Y así le fue tentando el diablo un día sí y otro también, desoyendo a todas horas los berridos de su conciencia, pero cuando todos pensaban que nada ya tendría ningún remedio, tropezó en su camino de Damasco con la piedra de la enmienda y desde entonces cambió como de la noche al día, llegando a contar sus experiencias en las Conferencias de San Vicente de Paúl y en las numerosas visitas de la Santa Misión a los pueblos vecinos.

  -...¡Yo... que he sido borracho, el más borracho de todos, el más perdido de todos, aquí me veis, convertido y ganado para el cielo!... ¡Este pueblo tiene que arder, sí, habéis oído bien, tiene que arder!.... ¡Tiene que arder... en cristiandad!... ¡En cristiandad!... ¡En cristiandad!...

  -¡Oh....! ¡Oh...! ¡Oh...!

Los mozos del pueblo, al escuchar tal sarta de disparates, esperaron a la salida del acto al charlatán confeso, preparados con palos de azada para cantarle las cuarenta en las costillas. Aquella vez Pablo el Convertido tuvo que salir del pueblo custodiado por la pareja de la Guardia Civil, mientras los mozos le aconsejaban no pisarlo jamás, por lo que pudiera ocurrir.

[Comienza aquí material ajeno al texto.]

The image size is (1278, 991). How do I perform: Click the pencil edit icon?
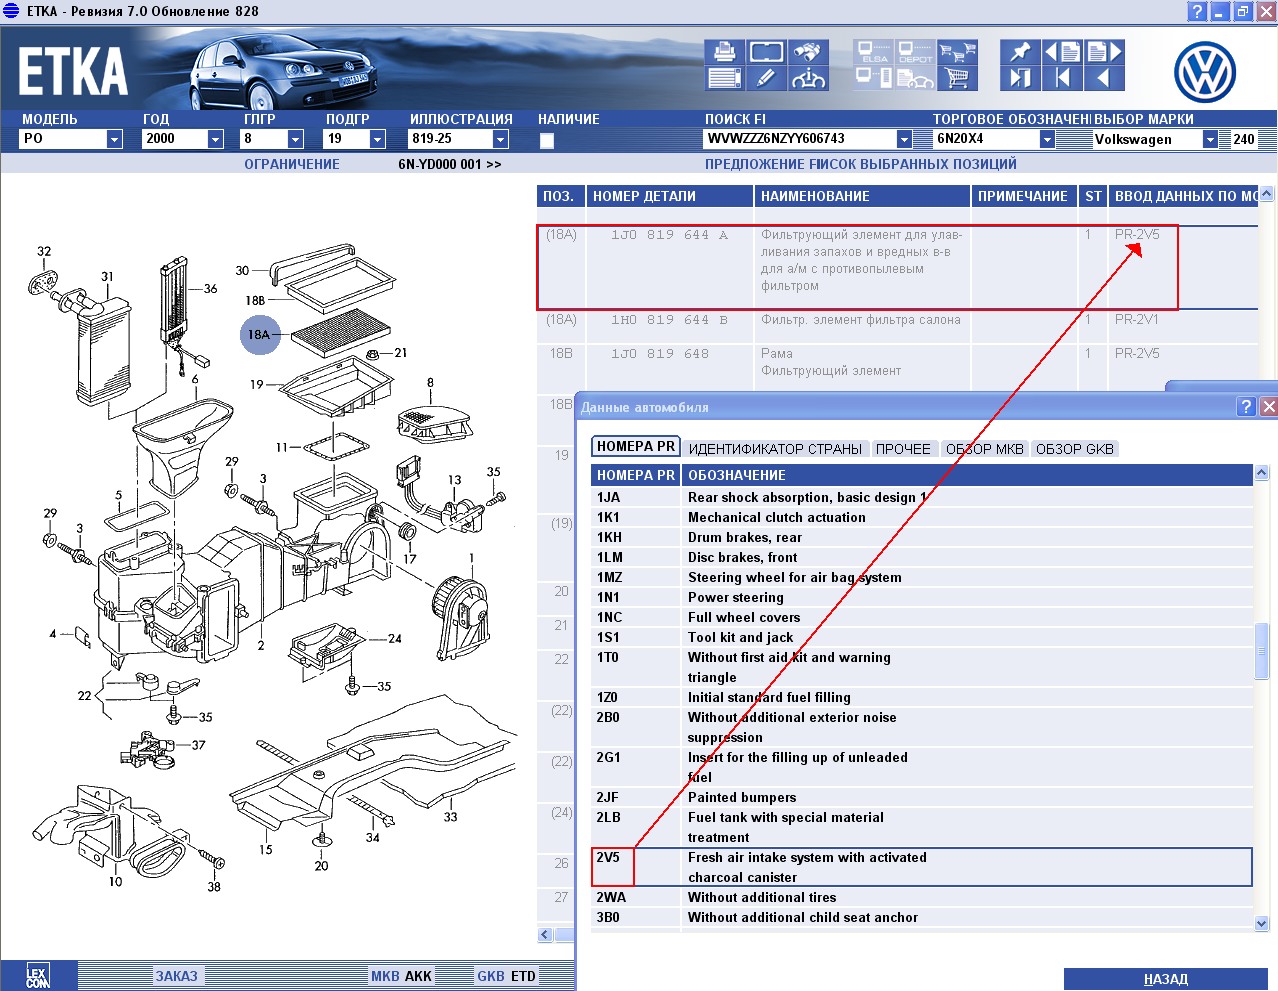765,78
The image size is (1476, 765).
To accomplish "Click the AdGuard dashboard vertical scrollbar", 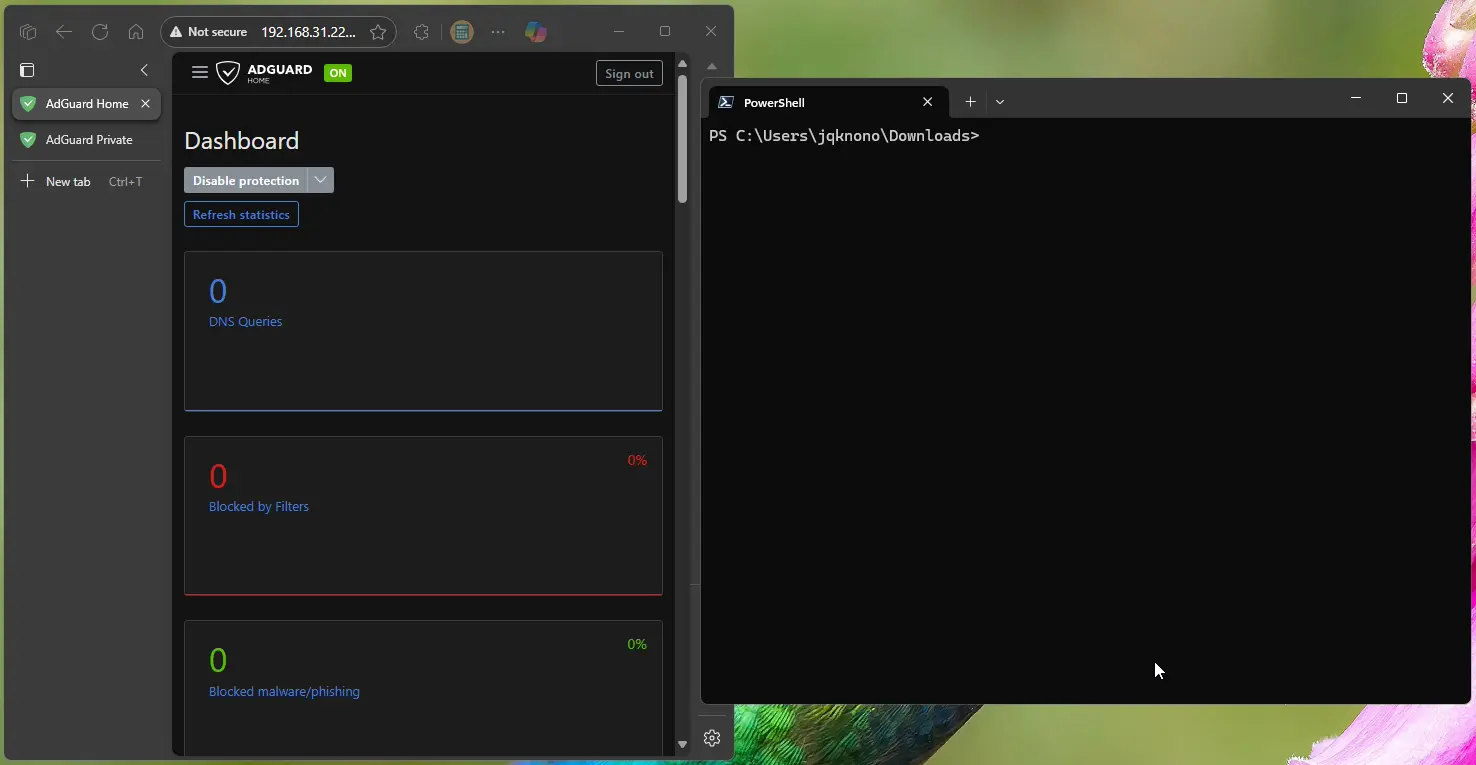I will coord(683,140).
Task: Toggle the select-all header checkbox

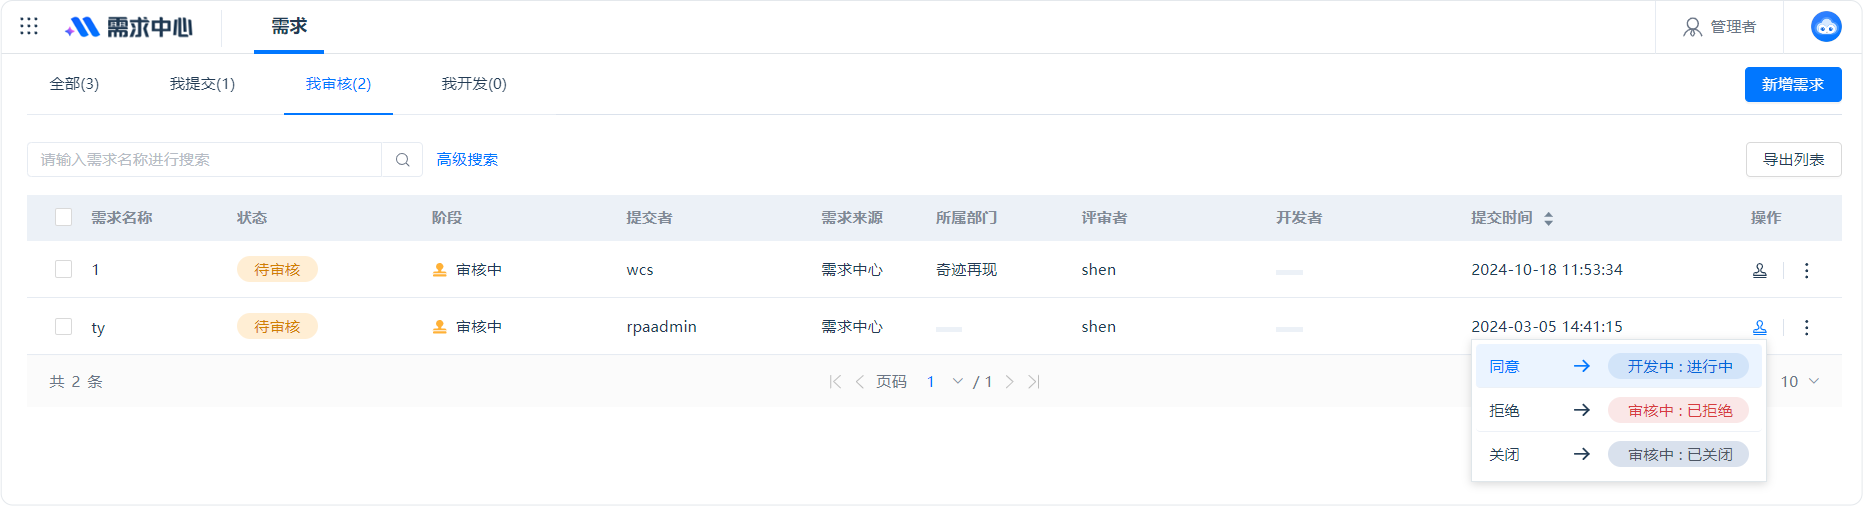Action: [x=63, y=217]
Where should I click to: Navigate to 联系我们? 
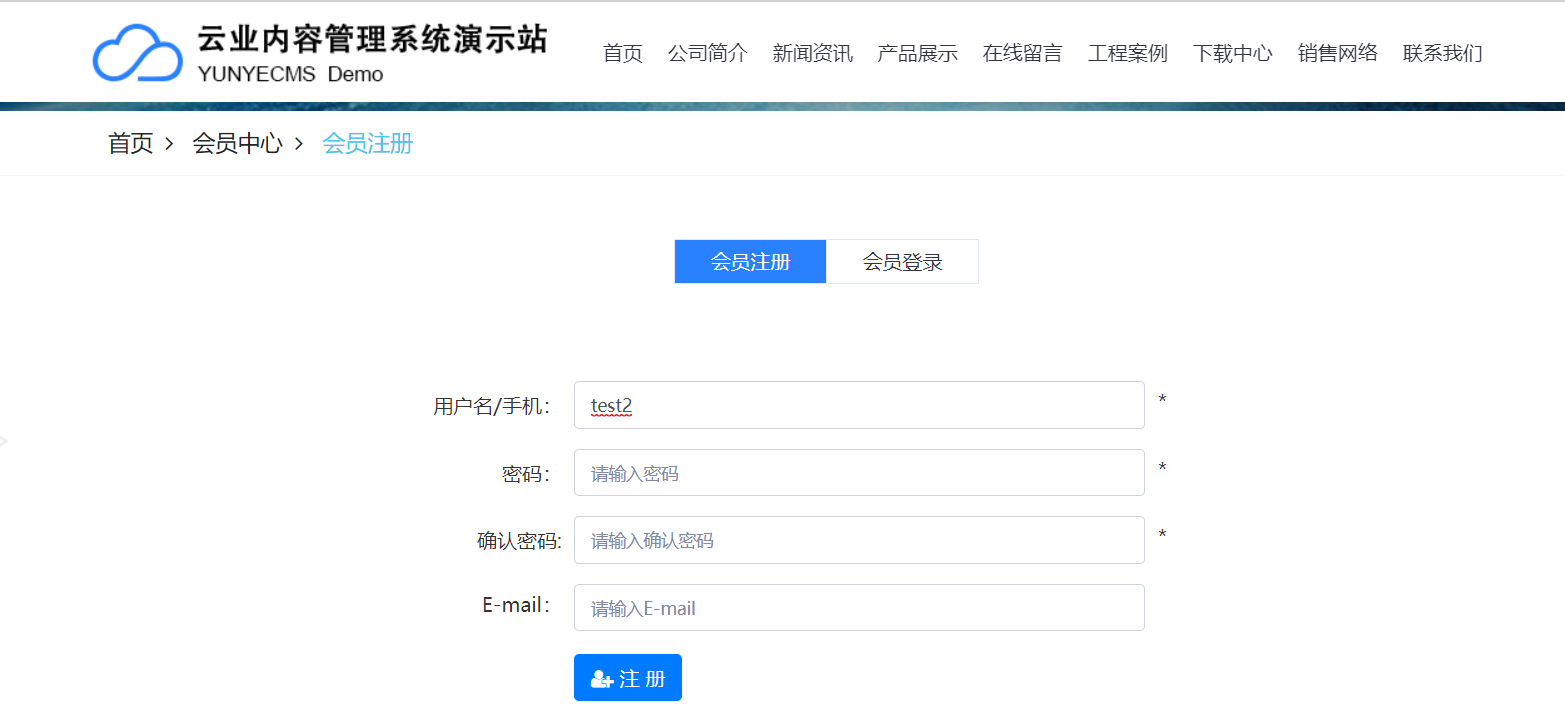tap(1442, 54)
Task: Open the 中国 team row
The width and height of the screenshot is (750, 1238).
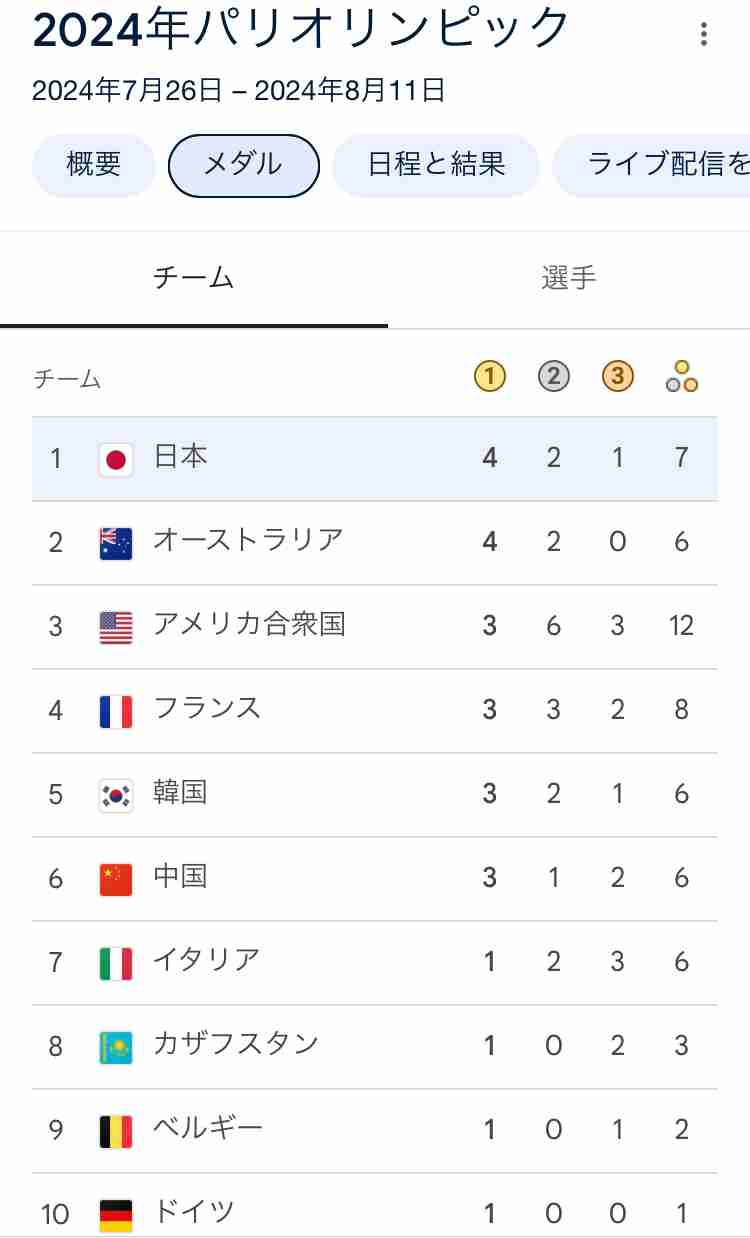Action: pyautogui.click(x=375, y=879)
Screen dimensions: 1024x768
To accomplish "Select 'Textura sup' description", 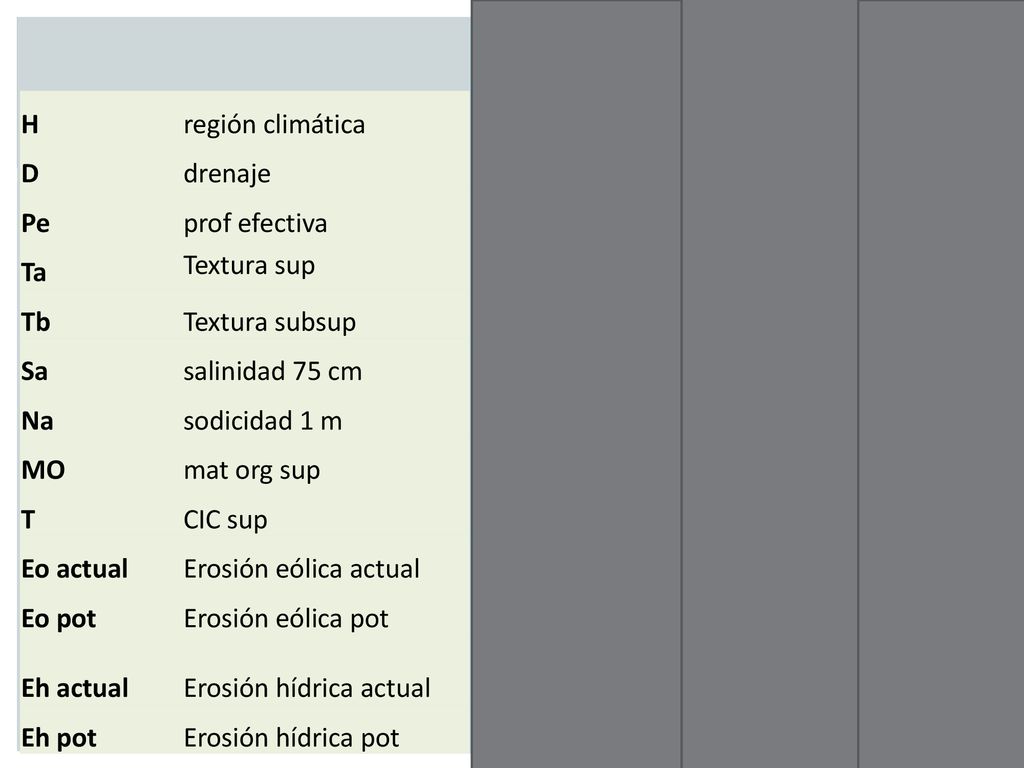I will click(249, 266).
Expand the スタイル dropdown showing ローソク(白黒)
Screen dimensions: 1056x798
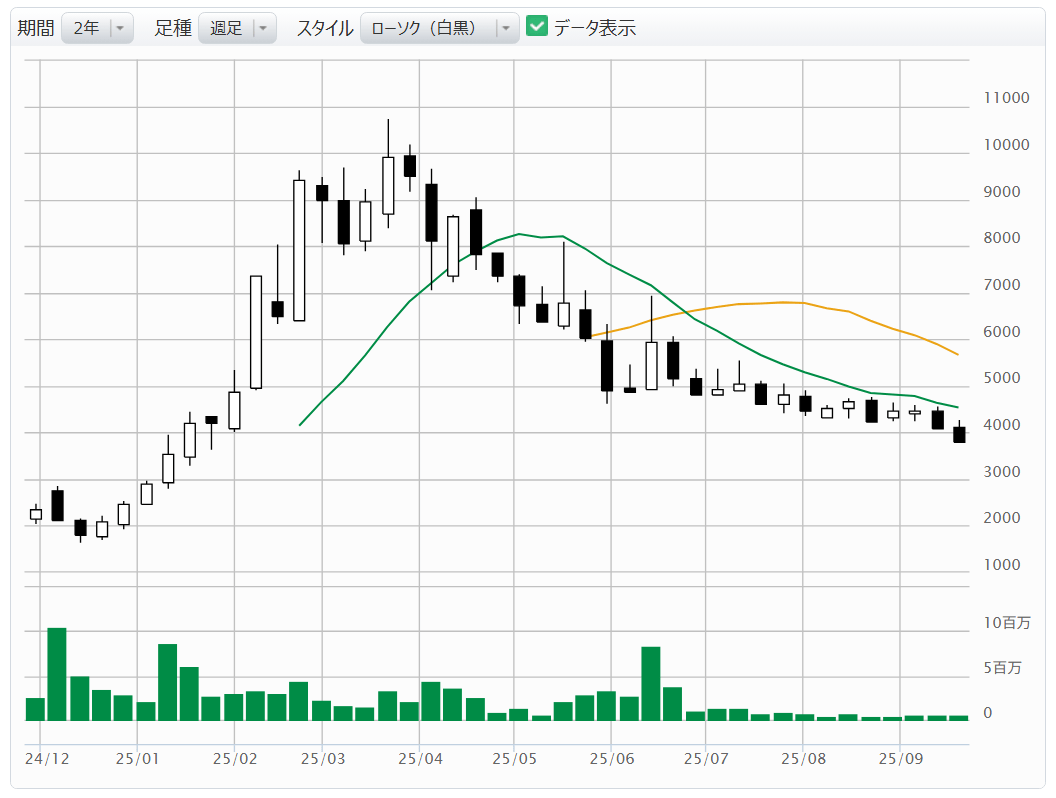[439, 28]
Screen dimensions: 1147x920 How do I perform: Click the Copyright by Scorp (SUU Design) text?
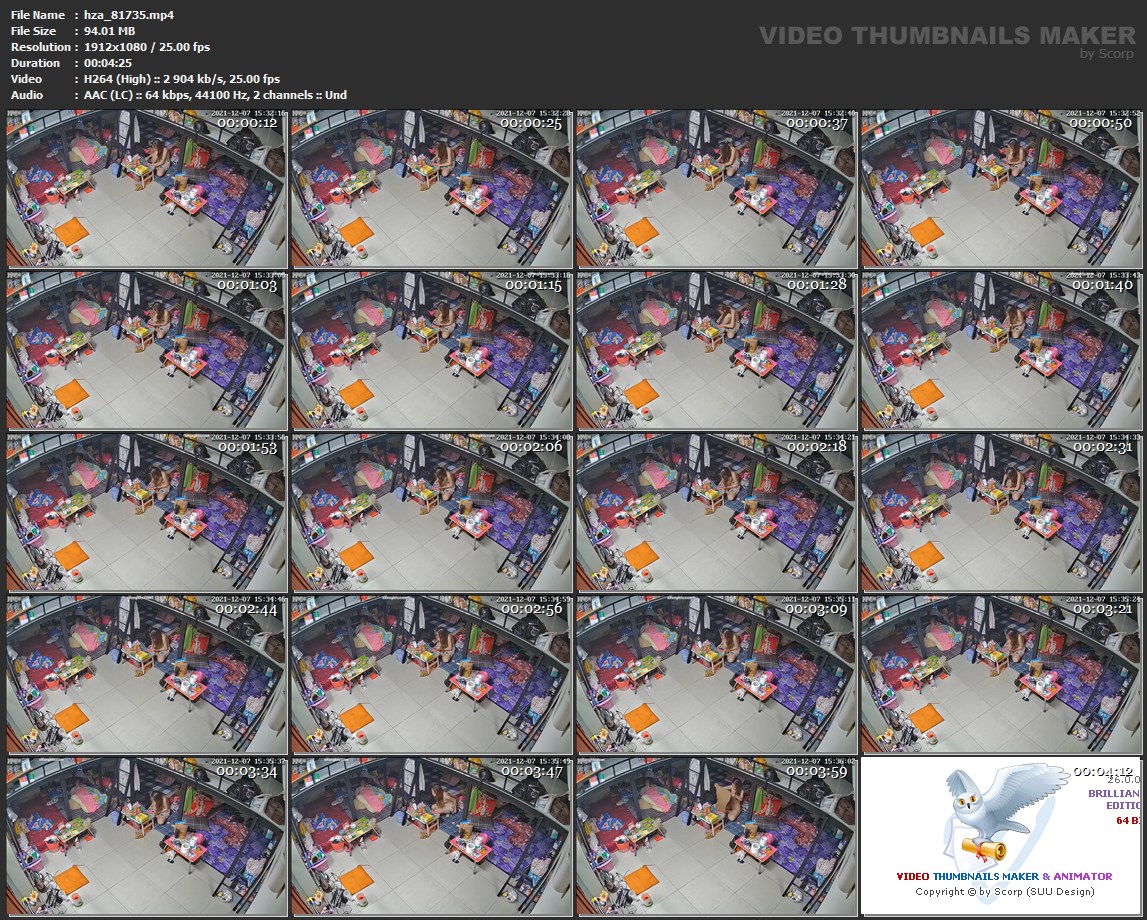point(1004,891)
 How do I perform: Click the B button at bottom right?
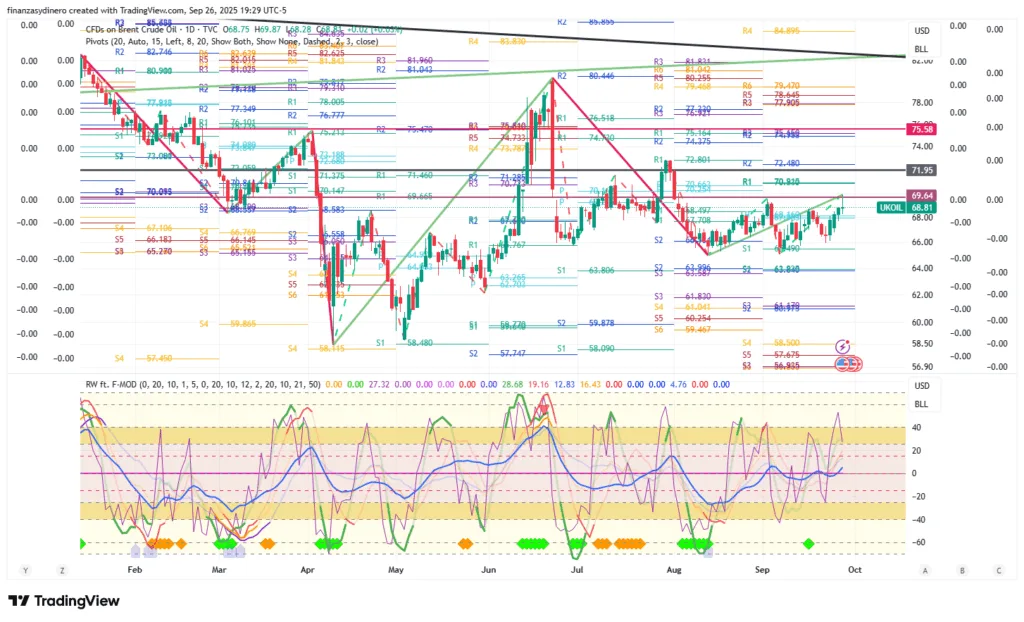point(961,570)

  -¡Anda meapilas y pega fuego a tu pueblo como hizo Nerón!

Esto de jugar con fuego, aunque sea metafóricamente, no suele acarrear ninguna ventaja y tampoco quedan seguras muchas o pocas ganancias. Sucede a menudo que al equilibrista que anda por la cuerda floja de la fe y al trapecista que sortea el vacío de las virtudes teologales, les da por hablar siempre con metonimia, y claro los racionales paisanos que no entienden el sentido del tropo, cogen un cabreo de padre muy señor mío. Y sucede luego lo que sucede. En fin, ese parece ser el triste sino de los profetas y de los nuevos apóstoles de la fe.